DATA SUPPLIED section start

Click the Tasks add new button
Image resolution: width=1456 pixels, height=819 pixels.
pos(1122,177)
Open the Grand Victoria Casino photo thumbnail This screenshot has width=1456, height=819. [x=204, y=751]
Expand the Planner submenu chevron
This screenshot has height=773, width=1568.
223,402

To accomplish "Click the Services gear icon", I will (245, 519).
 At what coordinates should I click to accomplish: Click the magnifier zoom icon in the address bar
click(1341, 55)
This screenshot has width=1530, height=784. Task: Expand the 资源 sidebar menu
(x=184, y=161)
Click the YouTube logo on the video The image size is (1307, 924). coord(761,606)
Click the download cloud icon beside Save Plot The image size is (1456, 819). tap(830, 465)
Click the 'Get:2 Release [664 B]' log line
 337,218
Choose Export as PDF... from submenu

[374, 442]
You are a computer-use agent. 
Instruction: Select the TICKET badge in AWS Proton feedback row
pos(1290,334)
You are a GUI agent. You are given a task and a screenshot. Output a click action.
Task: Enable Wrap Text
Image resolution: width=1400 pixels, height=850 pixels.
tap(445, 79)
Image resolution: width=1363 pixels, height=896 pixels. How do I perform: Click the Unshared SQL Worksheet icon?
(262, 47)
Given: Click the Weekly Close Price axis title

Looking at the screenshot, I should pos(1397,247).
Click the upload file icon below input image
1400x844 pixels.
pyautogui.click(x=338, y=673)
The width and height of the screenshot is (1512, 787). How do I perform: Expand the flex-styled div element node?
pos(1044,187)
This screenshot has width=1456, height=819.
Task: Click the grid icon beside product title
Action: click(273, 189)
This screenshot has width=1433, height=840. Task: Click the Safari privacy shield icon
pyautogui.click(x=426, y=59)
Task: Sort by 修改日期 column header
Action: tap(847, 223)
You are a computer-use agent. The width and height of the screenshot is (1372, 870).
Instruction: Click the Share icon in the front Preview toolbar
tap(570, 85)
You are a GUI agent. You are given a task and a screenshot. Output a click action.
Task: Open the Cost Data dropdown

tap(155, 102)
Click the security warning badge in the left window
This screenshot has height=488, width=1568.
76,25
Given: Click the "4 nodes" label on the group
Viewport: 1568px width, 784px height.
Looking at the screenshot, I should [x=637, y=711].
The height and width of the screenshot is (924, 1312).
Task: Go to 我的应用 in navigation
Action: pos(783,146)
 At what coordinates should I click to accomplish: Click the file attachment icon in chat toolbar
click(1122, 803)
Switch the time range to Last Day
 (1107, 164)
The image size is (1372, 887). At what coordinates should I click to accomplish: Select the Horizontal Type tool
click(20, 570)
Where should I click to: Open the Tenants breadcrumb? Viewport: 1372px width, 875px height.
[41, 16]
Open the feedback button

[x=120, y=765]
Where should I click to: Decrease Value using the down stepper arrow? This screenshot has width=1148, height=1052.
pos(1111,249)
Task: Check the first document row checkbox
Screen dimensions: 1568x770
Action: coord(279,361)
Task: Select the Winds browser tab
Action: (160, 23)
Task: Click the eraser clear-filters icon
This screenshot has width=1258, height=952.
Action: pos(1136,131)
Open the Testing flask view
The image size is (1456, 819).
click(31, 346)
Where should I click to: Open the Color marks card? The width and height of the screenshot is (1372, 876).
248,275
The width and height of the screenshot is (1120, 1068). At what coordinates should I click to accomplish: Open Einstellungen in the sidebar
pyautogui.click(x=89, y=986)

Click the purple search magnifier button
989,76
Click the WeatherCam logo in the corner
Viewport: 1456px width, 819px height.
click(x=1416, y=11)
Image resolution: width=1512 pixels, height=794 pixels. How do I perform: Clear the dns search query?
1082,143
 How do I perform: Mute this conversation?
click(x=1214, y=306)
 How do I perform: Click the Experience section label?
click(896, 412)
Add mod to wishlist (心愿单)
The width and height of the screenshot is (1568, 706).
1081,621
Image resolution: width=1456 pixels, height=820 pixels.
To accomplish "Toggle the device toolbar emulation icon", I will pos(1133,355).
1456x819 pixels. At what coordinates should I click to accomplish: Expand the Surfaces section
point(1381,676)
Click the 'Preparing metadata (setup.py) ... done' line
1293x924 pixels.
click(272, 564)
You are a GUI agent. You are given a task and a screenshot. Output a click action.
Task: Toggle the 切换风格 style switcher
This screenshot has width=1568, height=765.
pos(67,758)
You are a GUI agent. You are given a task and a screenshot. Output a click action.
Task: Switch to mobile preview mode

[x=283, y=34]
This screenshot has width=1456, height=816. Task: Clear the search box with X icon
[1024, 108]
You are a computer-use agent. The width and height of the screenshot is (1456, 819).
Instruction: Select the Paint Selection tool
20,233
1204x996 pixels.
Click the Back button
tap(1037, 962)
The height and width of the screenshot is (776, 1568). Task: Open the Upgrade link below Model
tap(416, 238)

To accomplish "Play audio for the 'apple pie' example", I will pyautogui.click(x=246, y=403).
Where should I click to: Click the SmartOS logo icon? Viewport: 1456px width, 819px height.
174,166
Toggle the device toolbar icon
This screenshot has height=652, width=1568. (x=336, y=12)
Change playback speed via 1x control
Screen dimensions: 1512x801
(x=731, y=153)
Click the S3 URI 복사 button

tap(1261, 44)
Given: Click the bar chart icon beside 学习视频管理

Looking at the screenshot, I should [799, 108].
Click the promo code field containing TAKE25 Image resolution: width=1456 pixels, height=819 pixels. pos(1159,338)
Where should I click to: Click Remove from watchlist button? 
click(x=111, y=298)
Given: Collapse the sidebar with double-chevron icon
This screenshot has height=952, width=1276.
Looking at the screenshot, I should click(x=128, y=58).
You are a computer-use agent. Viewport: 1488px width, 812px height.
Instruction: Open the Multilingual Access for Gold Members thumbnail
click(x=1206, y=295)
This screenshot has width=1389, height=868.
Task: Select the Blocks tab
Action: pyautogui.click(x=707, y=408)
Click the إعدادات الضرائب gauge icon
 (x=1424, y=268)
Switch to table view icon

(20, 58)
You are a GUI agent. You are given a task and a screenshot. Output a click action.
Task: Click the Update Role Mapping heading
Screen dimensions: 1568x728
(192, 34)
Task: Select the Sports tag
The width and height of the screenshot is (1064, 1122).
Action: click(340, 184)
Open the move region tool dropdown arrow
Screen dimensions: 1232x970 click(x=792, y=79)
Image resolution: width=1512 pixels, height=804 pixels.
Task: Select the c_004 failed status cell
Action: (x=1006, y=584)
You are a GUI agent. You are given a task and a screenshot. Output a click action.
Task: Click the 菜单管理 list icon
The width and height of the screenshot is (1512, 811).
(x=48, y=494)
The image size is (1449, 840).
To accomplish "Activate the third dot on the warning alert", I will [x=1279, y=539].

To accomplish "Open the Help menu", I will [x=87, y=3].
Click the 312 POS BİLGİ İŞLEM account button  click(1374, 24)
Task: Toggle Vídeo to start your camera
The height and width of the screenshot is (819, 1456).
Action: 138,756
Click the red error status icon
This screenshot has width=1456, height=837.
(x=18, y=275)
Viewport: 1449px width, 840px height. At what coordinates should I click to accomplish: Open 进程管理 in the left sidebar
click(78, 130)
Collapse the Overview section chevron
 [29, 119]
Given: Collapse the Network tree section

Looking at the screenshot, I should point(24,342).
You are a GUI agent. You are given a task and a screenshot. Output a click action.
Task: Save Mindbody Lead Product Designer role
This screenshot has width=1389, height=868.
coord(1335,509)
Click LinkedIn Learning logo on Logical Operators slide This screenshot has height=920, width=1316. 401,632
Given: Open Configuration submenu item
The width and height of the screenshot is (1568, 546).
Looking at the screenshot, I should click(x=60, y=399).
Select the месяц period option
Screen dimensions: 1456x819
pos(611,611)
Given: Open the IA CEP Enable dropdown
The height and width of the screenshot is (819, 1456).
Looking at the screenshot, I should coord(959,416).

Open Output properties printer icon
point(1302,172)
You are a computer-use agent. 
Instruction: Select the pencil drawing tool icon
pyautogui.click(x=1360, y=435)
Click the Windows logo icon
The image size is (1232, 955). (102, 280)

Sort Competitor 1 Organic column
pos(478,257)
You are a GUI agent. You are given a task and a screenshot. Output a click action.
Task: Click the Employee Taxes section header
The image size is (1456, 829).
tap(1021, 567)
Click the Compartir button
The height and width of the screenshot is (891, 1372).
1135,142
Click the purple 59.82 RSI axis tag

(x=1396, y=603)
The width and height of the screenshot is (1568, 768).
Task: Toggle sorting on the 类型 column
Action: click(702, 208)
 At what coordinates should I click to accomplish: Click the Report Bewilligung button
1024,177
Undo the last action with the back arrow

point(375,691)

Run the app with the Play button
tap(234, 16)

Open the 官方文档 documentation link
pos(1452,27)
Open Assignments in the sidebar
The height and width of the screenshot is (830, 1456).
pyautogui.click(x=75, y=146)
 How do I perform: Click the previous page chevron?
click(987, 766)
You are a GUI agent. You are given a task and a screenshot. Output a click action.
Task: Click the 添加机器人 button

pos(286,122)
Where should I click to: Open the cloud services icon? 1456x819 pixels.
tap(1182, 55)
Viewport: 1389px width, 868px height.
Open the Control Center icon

DATA SUPPLIED section end

#### WORK REQUEST:
Using the records above, list each line that includes "Enable".

#### WRITTEN REPLY:
Task: Enable Wrap Text
Given: Open the IA CEP Enable dropdown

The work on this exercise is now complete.